All’interno del minuscolo contenitore convivono piante, piccoli artropodi del suolo, acqua e substrato, formando un ecosistema autosufficiente. La vera innovazione sta nell’integrazione tra componente biologica e tecnologica: sensori miniaturizzati e sistemi di controllo monitorano costantemente parametri fondamentali come la composizione dei gas, l’illuminazione e le condizioni ambientali, permettendo una cooperazione continua tra vita ed elettronica.

Durante i test condotti sulla Terra, il sistema è rimasto completamente isolato per quattro mesi, funzionando come un ambiente chiuso ma dinamico, capace di autoregolare l’anidride carbonica attraverso i cicli naturali legati alla fotosintesi e all’attività biologica. Le simulazioni hanno inoltre confermato che il microecosistema può resistere alle condizioni estreme tipiche delle missioni spaziali, comprese le vibrazioni del lancio e l’ambiente orbitale, rendendolo compatibile con l’utilizzo su CubeSat in orbita terrestre bassa.

Le applicazioni potenziali vanno oltre il semplice supporto vitale.
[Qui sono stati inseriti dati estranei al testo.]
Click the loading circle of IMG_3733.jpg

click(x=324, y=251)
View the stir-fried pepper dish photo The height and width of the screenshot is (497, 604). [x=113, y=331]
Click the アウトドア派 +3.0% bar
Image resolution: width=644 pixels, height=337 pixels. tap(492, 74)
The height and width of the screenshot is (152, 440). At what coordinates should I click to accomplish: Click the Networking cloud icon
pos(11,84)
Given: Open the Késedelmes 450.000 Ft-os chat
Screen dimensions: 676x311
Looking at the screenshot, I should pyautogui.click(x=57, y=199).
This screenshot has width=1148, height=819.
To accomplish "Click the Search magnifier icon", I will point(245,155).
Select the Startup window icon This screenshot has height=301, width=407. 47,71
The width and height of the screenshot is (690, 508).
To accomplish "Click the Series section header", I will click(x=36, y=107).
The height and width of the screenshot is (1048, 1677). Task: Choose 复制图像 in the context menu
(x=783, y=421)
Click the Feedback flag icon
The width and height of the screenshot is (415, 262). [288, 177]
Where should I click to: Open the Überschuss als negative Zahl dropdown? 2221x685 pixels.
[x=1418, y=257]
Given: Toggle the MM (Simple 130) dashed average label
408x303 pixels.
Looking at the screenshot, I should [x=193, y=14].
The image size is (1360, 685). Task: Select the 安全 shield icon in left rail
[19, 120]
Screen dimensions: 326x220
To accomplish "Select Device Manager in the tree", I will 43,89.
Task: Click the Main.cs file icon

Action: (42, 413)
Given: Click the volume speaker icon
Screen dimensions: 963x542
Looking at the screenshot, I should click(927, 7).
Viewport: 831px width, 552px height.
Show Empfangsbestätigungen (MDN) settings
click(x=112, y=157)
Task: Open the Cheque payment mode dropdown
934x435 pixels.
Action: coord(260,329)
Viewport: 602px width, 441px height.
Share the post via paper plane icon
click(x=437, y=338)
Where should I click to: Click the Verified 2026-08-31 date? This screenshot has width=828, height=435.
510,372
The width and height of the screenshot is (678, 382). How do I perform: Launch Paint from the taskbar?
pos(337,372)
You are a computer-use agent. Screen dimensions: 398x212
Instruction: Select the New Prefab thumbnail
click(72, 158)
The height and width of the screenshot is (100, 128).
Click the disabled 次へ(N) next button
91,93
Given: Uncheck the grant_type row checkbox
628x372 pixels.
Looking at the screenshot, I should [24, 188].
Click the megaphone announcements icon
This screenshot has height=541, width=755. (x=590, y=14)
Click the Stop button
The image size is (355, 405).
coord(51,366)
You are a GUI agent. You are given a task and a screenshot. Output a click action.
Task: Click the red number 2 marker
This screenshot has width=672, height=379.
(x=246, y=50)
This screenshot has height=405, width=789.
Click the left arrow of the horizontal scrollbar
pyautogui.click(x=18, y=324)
Il microecosistema potrebbe infatti funzionare come biosensore orbitale, permettendo di studiare in tempo reale gli effetti delle radiazioni cosmiche, della microgravità e delle variazioni del campo magnetico sugli organismi viventi. A questo scopo, i ricercatori hanno sviluppato anche un innovativo monitor di radiazione compatto, basato su scintillatori e sensori di luce, progettato per analizzare l’impatto delle radiazioni sui sistemi biologici e ottimizzare la progettazione delle schermature protettive.

Secondo i ricercatori, la miniaturizzazione estrema e l’integrazione tra vita ed elettronica aprono la strada allo sviluppo di infrastrutture spaziali più efficienti e scalabili, rendendo le missioni di lunga durata più sostenibili e autonome. Ma i benefici potrebbero estendersi anche alla Terra, con applicazioni che spaziano dalla gestione sostenibile delle risorse allo sviluppo di tecnologie bio-ispirate per affrontare le sfide ambientali del nostro pianeta.